### [DO THIS]
Please reproduce word for word everything from the line containing "Viewport: 884px width, 469px" down to the line containing "Looking at the screenshot, I should (437, 84).", including both of those lines.

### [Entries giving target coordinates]

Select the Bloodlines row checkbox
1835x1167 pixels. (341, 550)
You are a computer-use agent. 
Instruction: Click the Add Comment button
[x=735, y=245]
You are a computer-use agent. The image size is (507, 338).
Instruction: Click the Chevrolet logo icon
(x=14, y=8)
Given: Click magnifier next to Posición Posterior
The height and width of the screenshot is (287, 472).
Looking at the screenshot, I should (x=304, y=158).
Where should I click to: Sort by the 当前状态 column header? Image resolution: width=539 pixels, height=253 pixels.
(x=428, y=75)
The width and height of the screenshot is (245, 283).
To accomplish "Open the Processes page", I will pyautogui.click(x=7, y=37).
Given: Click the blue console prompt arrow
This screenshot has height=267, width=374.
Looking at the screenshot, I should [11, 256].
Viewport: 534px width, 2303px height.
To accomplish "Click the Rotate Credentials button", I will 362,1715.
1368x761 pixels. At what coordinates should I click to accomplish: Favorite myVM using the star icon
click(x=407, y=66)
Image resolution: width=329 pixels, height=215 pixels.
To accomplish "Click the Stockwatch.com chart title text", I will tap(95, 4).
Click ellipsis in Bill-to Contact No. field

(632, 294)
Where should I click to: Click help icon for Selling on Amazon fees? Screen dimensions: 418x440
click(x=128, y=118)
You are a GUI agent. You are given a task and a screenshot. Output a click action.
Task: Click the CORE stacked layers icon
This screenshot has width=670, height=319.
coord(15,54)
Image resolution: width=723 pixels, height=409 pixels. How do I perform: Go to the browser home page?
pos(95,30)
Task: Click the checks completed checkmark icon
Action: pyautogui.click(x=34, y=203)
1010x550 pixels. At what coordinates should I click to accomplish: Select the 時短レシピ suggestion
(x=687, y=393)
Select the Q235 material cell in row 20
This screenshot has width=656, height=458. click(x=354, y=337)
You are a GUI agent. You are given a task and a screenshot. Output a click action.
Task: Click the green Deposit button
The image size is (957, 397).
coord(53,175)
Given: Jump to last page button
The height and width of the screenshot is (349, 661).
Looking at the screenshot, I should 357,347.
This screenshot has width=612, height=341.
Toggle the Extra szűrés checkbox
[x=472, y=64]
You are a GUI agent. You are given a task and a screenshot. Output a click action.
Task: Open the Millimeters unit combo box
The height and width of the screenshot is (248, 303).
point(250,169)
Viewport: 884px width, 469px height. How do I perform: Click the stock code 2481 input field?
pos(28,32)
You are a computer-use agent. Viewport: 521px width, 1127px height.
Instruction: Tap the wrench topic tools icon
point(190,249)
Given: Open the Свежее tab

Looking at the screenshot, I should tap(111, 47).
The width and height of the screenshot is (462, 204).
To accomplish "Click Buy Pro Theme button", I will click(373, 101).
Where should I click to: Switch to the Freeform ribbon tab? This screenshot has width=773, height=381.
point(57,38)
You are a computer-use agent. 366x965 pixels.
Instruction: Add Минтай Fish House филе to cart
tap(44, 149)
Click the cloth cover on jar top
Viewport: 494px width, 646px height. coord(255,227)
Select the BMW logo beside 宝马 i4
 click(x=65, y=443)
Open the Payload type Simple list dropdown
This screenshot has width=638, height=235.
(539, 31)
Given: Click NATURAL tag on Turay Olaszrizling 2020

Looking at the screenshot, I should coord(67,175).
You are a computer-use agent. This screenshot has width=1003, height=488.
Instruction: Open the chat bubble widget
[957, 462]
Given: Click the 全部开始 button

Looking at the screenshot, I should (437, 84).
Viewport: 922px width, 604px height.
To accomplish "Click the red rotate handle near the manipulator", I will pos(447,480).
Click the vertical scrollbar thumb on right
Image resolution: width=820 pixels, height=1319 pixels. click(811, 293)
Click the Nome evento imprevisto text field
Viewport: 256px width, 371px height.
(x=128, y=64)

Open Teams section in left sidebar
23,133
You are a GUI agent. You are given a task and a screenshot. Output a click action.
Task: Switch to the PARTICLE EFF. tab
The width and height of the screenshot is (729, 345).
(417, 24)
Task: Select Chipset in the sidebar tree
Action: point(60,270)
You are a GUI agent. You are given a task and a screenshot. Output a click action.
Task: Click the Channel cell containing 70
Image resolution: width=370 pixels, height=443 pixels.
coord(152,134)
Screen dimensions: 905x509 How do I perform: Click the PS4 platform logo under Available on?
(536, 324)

### [THE OUTPUT]
Viewport: 884px width, 469px height. How do I perform: Click the stock code 2481 input field?
pos(28,32)
You are a computer-use agent. Viewport: 521px width, 1127px height.
Instruction: Tap the wrench topic tools icon
point(190,249)
Given: Open the Свежее tab

Looking at the screenshot, I should tap(111, 47).
The width and height of the screenshot is (462, 204).
To accomplish "Click Buy Pro Theme button", I will click(373, 101).
Where should I click to: Switch to the Freeform ribbon tab? This screenshot has width=773, height=381.
point(57,38)
You are a computer-use agent. 366x965 pixels.
Instruction: Add Минтай Fish House филе to cart
tap(44, 149)
Click the cloth cover on jar top
Viewport: 494px width, 646px height. coord(255,227)
Select the BMW logo beside 宝马 i4
 click(x=65, y=443)
Open the Payload type Simple list dropdown
This screenshot has width=638, height=235.
(539, 31)
Given: Click NATURAL tag on Turay Olaszrizling 2020

Looking at the screenshot, I should coord(67,175).
You are a computer-use agent. This screenshot has width=1003, height=488.
Instruction: Open the chat bubble widget
[957, 462]
Given: Click the 全部开始 button

Looking at the screenshot, I should (437, 84).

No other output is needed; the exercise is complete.